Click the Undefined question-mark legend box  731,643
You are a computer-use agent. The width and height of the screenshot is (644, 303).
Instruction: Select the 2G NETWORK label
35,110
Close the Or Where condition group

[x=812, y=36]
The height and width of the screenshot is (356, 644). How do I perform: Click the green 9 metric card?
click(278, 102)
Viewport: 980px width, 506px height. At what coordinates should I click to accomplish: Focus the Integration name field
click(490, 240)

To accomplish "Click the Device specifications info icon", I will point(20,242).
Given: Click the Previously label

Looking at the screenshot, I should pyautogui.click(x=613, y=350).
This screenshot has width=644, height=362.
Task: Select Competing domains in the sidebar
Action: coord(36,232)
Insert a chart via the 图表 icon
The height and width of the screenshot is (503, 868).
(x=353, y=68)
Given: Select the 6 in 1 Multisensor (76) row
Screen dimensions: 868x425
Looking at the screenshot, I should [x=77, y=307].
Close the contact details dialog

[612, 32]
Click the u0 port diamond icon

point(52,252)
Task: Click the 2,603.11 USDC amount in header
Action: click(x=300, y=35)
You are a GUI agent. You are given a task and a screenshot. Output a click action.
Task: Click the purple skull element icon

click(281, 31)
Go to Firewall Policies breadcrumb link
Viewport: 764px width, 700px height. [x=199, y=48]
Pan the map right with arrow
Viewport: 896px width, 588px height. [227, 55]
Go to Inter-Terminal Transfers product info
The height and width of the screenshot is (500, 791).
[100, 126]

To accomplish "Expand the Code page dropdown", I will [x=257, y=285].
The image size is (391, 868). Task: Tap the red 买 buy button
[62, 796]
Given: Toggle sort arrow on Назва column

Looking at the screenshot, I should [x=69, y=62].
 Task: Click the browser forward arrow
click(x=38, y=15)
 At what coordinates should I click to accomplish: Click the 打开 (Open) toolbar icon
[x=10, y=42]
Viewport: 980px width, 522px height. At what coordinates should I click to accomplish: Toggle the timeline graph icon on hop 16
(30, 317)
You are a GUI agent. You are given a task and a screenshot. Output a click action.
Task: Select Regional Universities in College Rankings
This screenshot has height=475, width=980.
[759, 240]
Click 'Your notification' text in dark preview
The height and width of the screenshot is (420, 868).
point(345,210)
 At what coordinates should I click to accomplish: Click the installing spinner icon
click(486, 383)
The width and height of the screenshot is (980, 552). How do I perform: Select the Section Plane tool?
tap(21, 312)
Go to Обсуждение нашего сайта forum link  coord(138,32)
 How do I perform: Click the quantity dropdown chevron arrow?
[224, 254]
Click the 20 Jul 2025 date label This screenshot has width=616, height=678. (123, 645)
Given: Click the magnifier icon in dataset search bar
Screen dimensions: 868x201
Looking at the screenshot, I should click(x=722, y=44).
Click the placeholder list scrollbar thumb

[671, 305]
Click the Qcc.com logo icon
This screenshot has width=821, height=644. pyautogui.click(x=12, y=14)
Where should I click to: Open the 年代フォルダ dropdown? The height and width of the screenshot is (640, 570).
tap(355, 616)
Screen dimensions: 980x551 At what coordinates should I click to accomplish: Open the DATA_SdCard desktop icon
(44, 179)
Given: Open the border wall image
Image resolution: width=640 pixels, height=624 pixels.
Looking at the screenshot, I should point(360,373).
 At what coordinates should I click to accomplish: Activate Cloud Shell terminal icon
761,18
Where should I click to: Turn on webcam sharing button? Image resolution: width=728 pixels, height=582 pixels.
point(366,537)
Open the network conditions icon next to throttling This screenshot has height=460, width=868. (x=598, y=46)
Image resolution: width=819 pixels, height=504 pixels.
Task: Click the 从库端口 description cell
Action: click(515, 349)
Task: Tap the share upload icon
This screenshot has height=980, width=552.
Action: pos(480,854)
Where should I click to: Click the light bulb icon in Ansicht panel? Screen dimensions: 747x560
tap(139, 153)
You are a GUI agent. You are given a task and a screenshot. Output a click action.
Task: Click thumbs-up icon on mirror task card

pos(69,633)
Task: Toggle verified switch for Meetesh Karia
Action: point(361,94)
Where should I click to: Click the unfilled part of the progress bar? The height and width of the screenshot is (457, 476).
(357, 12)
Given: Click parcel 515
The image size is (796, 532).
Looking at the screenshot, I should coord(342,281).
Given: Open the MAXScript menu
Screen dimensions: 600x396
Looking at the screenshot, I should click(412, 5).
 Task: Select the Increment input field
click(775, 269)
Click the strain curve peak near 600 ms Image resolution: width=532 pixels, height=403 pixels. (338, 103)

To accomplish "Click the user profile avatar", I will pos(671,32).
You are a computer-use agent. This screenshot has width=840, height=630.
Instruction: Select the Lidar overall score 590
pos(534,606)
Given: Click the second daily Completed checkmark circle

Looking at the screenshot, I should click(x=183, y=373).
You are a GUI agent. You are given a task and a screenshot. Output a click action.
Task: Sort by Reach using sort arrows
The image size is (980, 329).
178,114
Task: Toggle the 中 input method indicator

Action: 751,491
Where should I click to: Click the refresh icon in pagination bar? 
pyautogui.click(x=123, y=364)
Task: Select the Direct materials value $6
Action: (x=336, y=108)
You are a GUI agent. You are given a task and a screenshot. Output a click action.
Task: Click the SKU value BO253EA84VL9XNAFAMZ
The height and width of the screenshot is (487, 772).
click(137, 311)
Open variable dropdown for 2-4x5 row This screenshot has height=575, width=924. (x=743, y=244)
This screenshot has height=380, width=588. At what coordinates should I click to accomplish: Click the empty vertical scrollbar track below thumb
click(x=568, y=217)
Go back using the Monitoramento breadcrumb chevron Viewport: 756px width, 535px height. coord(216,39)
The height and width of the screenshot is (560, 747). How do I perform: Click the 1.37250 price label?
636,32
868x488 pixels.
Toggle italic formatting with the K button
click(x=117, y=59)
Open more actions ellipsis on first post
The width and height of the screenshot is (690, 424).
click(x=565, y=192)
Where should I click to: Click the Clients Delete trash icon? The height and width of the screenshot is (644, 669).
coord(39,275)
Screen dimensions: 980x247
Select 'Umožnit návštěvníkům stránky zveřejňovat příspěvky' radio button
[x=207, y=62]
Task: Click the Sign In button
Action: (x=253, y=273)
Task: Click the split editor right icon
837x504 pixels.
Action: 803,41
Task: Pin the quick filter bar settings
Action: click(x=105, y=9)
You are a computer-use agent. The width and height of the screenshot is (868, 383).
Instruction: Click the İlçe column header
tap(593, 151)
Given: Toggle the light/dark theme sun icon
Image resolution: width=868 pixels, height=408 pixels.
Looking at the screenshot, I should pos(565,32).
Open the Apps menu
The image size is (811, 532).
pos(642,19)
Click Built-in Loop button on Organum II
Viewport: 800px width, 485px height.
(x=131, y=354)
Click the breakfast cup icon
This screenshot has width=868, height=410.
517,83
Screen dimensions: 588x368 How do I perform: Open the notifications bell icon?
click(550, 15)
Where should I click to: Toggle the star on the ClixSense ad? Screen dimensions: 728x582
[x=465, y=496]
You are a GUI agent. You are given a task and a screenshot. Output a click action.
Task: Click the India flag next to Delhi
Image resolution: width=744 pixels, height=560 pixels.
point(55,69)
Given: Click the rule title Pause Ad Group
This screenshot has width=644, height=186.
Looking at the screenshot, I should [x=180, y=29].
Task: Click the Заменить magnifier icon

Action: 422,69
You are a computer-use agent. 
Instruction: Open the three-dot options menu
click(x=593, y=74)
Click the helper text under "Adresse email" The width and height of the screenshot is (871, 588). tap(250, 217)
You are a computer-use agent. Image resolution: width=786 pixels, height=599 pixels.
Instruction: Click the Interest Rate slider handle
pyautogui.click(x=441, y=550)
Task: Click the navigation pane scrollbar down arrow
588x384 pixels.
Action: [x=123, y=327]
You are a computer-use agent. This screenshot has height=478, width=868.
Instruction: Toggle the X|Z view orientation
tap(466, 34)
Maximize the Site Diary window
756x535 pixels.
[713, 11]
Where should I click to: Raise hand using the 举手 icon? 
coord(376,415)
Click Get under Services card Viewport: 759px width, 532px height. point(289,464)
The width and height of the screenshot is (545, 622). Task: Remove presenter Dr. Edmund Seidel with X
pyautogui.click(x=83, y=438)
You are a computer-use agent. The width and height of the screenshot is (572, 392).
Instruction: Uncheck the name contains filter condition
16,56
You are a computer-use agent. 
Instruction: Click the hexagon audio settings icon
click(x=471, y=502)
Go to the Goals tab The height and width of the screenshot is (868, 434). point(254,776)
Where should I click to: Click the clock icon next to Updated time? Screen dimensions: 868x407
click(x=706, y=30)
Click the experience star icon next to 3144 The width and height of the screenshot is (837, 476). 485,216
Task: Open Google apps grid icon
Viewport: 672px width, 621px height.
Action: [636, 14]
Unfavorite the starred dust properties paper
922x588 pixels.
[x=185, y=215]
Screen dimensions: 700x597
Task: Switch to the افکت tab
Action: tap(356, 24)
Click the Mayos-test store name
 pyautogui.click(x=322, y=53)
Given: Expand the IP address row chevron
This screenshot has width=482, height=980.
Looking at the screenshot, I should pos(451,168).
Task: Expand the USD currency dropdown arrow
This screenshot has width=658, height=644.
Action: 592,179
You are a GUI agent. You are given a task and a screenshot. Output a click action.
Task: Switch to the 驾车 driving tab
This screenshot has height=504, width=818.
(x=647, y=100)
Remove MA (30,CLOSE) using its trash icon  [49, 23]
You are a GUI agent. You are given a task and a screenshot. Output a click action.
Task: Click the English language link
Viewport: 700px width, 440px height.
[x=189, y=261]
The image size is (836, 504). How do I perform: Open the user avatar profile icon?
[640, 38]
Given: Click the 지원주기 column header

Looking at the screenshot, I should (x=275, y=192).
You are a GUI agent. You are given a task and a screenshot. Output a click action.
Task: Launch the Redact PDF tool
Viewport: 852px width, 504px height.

....

▸ **Problem to solve**: Among the records above, extract exactly the lines from the line with "This screenshot has height=475, width=980." to the line with "Given: Click the magnifier", both lines included, and leave out the rest.

▸ **The completed task**:
This screenshot has height=475, width=980.
[759, 240]
Click 'Your notification' text in dark preview
The height and width of the screenshot is (420, 868).
point(345,210)
 At what coordinates should I click to accomplish: Click the installing spinner icon
click(486, 383)
The width and height of the screenshot is (980, 552). How do I perform: Select the Section Plane tool?
tap(21, 312)
Go to Обсуждение нашего сайта forum link  coord(138,32)
 How do I perform: Click the quantity dropdown chevron arrow?
[224, 254]
Click the 20 Jul 2025 date label This screenshot has width=616, height=678. (123, 645)
Given: Click the magnifier icon in dataset search bar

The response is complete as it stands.